Head coach David Fizdale has tasked NBA greats and Knicks legends to inspire and motivate his young squad. It’s a refreshing, new perspective of inward reflection for the franchise.
David Fizdale, the Knicks’ first-year head coach, is attempting to erode the stench of the last 20 years of regrettable Knicks history with the aura of the first, much more Mecca-worthy, 53 years.
Knick legend by Knick legend, Fizdale is relentlessly blitzing New York’s recent association with dysfunction, with a loud reminder of a long and storied, pre-dysfunction, pre-Dolan heyday. Orchestrated by Fizdale, so far Walt Frazier, Patrick Ewing, and Bill Bradley—three of the greatest Knicks of all time—have visited this season’s young roster.
Greats like former Knick Rasheed Wallace and 11-time All-Star Chris Bosh—both NBA champions—have also spent time around the team. All of these visits, primarily, are to help nurture and develop the youngsters comprising the promising but raw nucleus of the current team. Frank Ntilikina, Kevin Knox, Kristaps Porzingis, Mitchell Robinson, and others can only benefit from exposure to these decorated former players, Knicks and non-Knicks alike.
It’s a smart move by Fizdale to expose this young group to fresh perspectives, from players who have been there and done that in New York City, and in the league generally. Having Rasheed Wallace spend time with Robinson, for example, pushes the young center with a voice other than Fizdale’s early in a season in which the rookie will make lots of mistakes, and hear about it from his head coach.
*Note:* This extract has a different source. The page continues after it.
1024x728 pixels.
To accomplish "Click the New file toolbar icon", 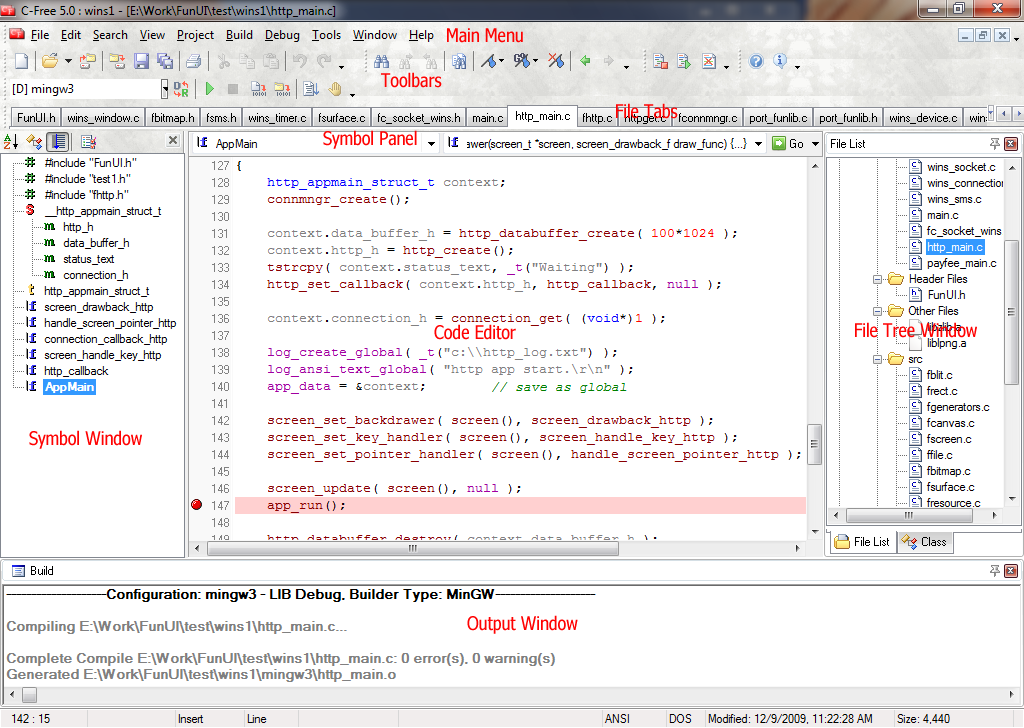I will 21,61.
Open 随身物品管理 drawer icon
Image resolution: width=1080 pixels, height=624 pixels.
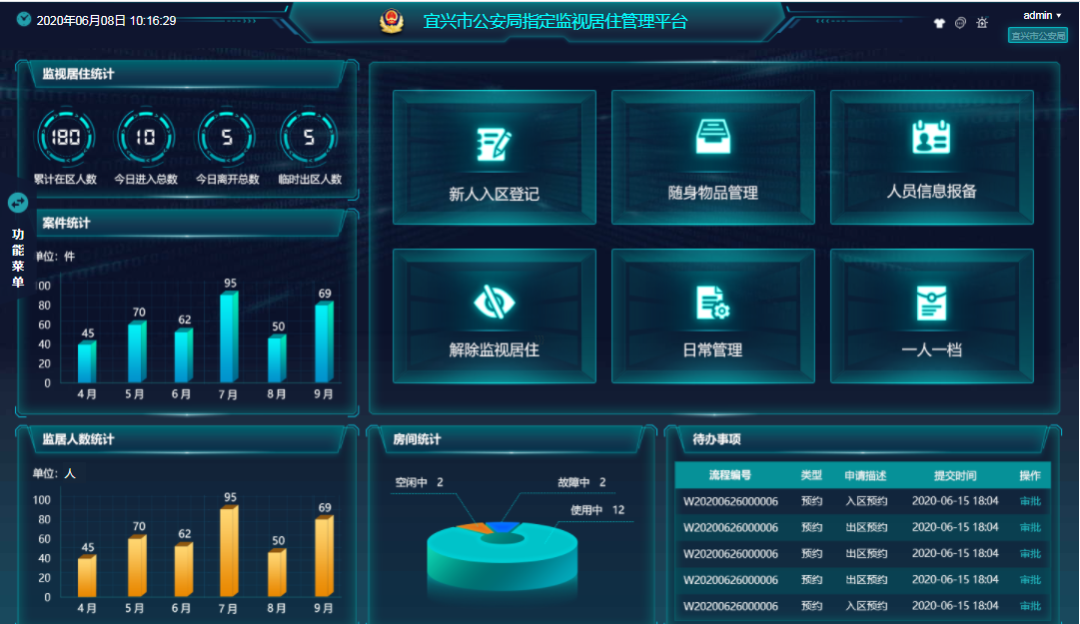click(x=712, y=137)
For another rookie, Kevin Knox, to get advice from Knick legend Bill Bradley—an integral cog in New York’s championship teams of 1970 and 1973—is invaluable. Bradley, Fizdale said, focused on “what it actually means to be a Knick, the tradition the comes with that; what you mean to your community and what the right to vote means,” per Newsday.
Kevin Knox is participating in shooting drills and other non-contact activity in practice. He won’t play vs. Indiana. Here, Knox talks about his ankle injury and the message that Bill Bradley delivered to he and his teammates during Bradley’s visit at practice: pic.twitter.com/ZF0hqVZXyE
— Ian Begley (@IanBegley) October 31, 2018
Maybe Walt Frazier has helped former players out in the past, but if he was ever brought in specifically to talk to the guys before, we never heard about it. Which is pretty strange—he’s sitting right there. He’s not inconspicuous; there are 45 eye-popping colors on his tie alone! It’s not rocket science. Asking one of the best defensive point guards of all time, who struggled in his rookie season, to have a chat with Ntilikina, a young defensive point guard who struggled in his rookie season, is a no-brainer.
It’s not rocket science to connect Porzingis, who is one year out from potentially re-signing with the Knicks, and has nothing but time on his hands whilst rehabbing a torn ACL in his left knee, to Patrick Ewing, with whom the young Latvian stands to have a lot in common. Let Pat tell KP how it feels to lead the Knicks deep into the playoffs, to play a Game 7 at Madison Square Garden, to win in the Mecca.
Development aside, from a fan’s perspective, there is a sense of a wrong being righted here. The version of the Knicks we’ve suffered through for the last 20 years is so far removed from the nostalgic, 20th century version that preceded it that the two have been severed from one another. Those Knicks and these Knicks, have, for 20 years, been separated by how utterly opposite their fortunes were. This separation left the dysfunction, drama, and depressing basketball of the last two decades to run rampant. These negative associations were allowed to become the identity of a franchise that is so much more than the doldrums of its last two decades.
The Knicks are more than that. This is the dormant truth that Fizdale’s parade of franchise greats this season has awoken, highlighted, and shouted about. It’s about time the organization flaunted a history it had, if not forgotten, underutilized.
It’s not rocket science to remind everyone—fans, players, the NBA generally—that the DNA of this franchise is not the DNA of whoever signs the paychecks. Fizdale’s attention to franchise history is refreshing—and long overdue. It helps the Knicks of a bright future resonate with the Knicks of a bright past. And as a fan, this just feels nice.
It’s a small thing; a small and symbolic act, rather than a statistical thing. Culture is a tired buzzword, but part of cultivating culture is engaging with tradition. Such engagement has been notable by its absence the last 20 years, but Fizdale is bringing it back with a vengeance. Our history is an asset. Fiz knows this. When he filled the head coaching vacancy in New York last May, he justified it with three words.
“It’s the Knicks.”
So far Fizdale has done a great job of re-acquainting everyone—officially—with the people who make the last word of that sentence an appropriately positive one.